Lectins: chaos creators in your food / Part 1
Recently lectins have become the new enemy to avoid. Doctor Peter J. D’Adamo has been talking about them for nearly 30 years. Now others are jumping on the band wagon with their own vision… Some even recommend avoiding all foods containing lectins ! Wow there won’t be much left to eat.
What is the true story about the lectins that make their way into your body and can create chaos ? Must you avoid all lectins ? How do they affect you?
The discovery of lectins
Doctor Landsteiner discovered blood groups. He also discovered that some plant extracts can agglutinate the red blood cells of certain animals including humans.
Agglutination is the reason why certain blood groups are incompatible : the blood of a blood Type B person injected into a blood type A person creates agglutination of the blood cells that can be fatal.
Some years later the Harvard immunochemist, serologist and geneticist William Boyd PhD, after being interested for a long time in blood groups, discovered that certain substances (he later named them lectins) in plants could agglutinate the red blood cells of certain people but not of others. He had just found that lectins are blood type specific :
« The lima beans were ground and extracted with salt solution. The resulting extract agglutinated erythrocytes of some human individuals, but those of others only weakly, if at all. It was immediately evident that the differences were correlated with blood groups. » William Boyd
That’s when he called them lectins from the latin legere, I choose. From then on lectins became widely researched.

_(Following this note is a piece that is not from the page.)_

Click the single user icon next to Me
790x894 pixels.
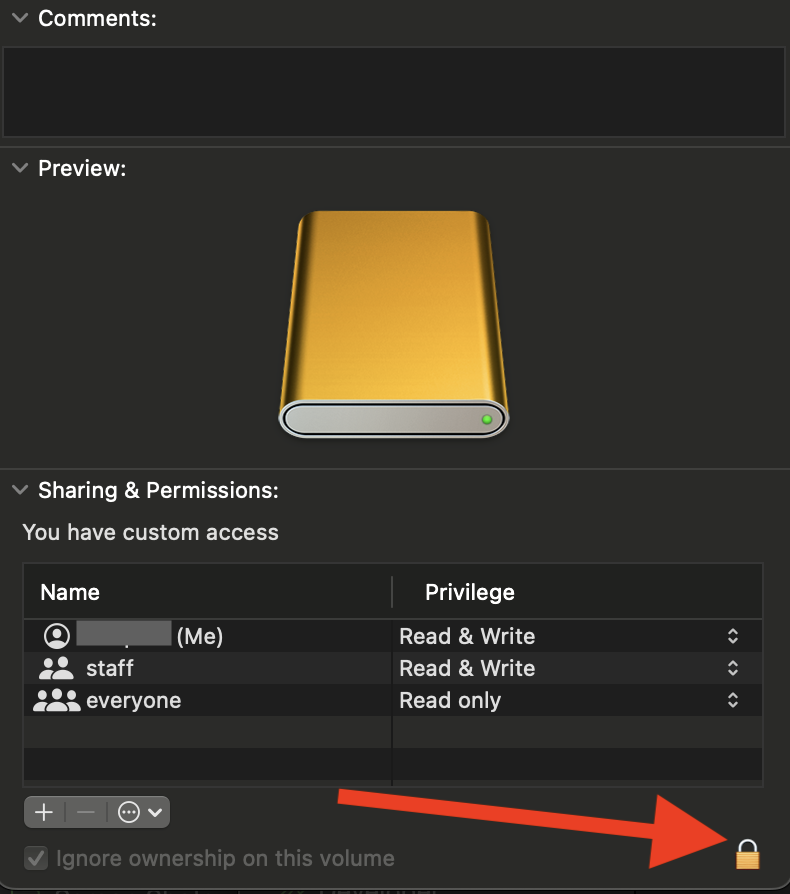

Already in the days of Landsteiner and Boyd, blood groups and lectins were intimately linked. Doctor Peter J. D’Adamo used these discoveries and took them further. He integrated them in his studies on blood groups and how they interact with our physiology and health and their role in our food choices.
The information in this article is taken from Doctor Peter J. D’Adamo’s writings and research.
Lectins: their effect on our health
Lectins are in many foods that we eat every day, even in chicken ! They are proteins that have the ability to bind to certain sugars on the surface of our cells and to attach themselves to them. That is what defines them.
But there is no need to avoid all lectins. Certain lectins like those in soy, peanuts, amaranth, lentils and snails have known beneficial effects on health, specifically in relation to cancer. Some lectins are good for one person and are best avoided by another. A few are best avoided by all.
Let’s get back to the lectins that have undesirable effects.
What creates chaos is their ability to attach themselves to certain sugars, a bit like the burrs of the burdock plant that stick to your clothes, and your dog’s hair. This attachment creates agglutination between your cells that can have physiological effects such as :
Inflammation
Digestive problems
Joint pain
Decreased immunity
Leaky gut (gut permeability)
Allergic and auto-immune reactions
Compromised nutrient absorption
Weight gain
Etc.
But and it’s a big but, all lectins don’t have to be avoided. Some are beneficial and many lectins (40-50%) are specific to each blood group.
The structures on the surface of your red blood cells, that define your blood group, are sugars. Nearly half of all lectins prefer to attach themselves to the sugars of one blood group rather than another.
It would be unnecessarily restrictive to follow a diet where you avoid all lectins. That’s just not how they work.
Can you deactivate lectins?
Yes, partially, for certain plant foods, by soaking or sprouting them, like making sourdough bread , or through cooking. Certain lectins are activated by cooking (as is the case for bananas).
One characteristic of lectins is that you only need very little to make a big mess. If you have a leaky and inflamed gut they will pass this barrier (that no longer acts as one) and can trigger your immune system. This can create an allergic type reaction.